To my mind news was integral to the TV product, and so I thought Newshub was safe after the sale. But what the injection of Discovery (now Warner Bros. Discovery) into NZ media shows is what happens when different thinking comes onto the scene.
This move, like the closure of The Project before it, demonstrates that in these matters, downsizing takes place in chunks, not by increments. In order to make space to execute real strategy, businesses have to be decisive. Discovery could have reduced news costs over years, or they could shut it down altogether. They chose the latter, I think so that they would have a real chance with ThreeNow.
As I reflect, I understand. The baked-in costs for a big TV-based newsroom are huge. 3News and then Newshub were good at running tight budgets, but they were still TV budgets and the scope of the product was TV news – ie we are going to tell you everything that matters today in a certain, high-cost format. Newshub developed a strong digital arm, with big growth and a great team. But at heart it remained a TV newsroom, culturally and financially.
There are big implications for the Discovery product in NZ.

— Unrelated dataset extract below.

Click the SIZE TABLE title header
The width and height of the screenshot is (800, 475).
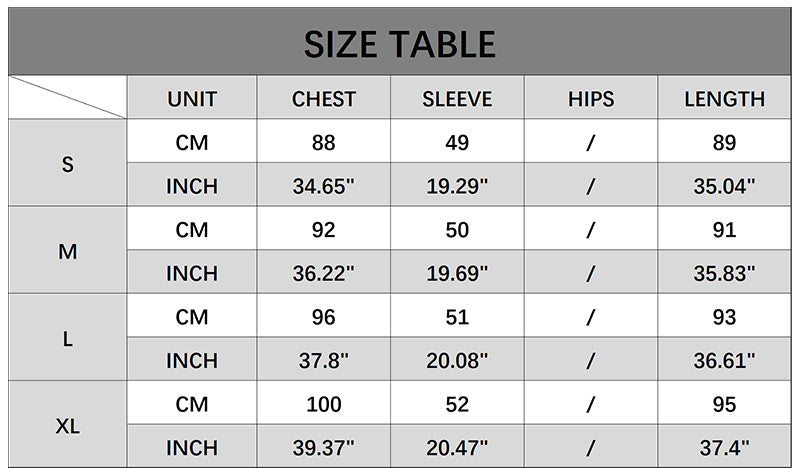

The newsroom is the outfit that convinces the viewers that the lights are on and someone is at home. The closure of Newshub is not just the end of news, it’s the end of real-time for Three. Without that regular real-time presence, they become something closer to a content database. Three will find it difficult to acknowledge real-time events – even world-changing events – because a big part of the cost they are removing is the ability to produce or even curate content in real time. Any content.
They will have lost an important differentiator between their service and the global platforms. You are competing even more directly with Netflix and co. And it’s much harder to have a personality without a real-time presence.
The people who have made this decision understand all this. They have done it anyway, which indicates just how tough the situation is. All ad-funded news media is in the same boat. You either make it above a certain threshold and become a global brand, focus on a niche, or operate at the lowest cost level (individuals using platforms). The middle is a wasteland. People in the industry have been talking about that for a while, and now it’s become even more extreme with social media no longer directing traffic to general news.
For Warner Bros. Discovery in NZ, the future will come down to the engineers and content deal-makers. I want to acknowledge the Newshub team, and all the hard work that went into making and sustaining that newsroom and telling those stories. I’m so sorry it’s over.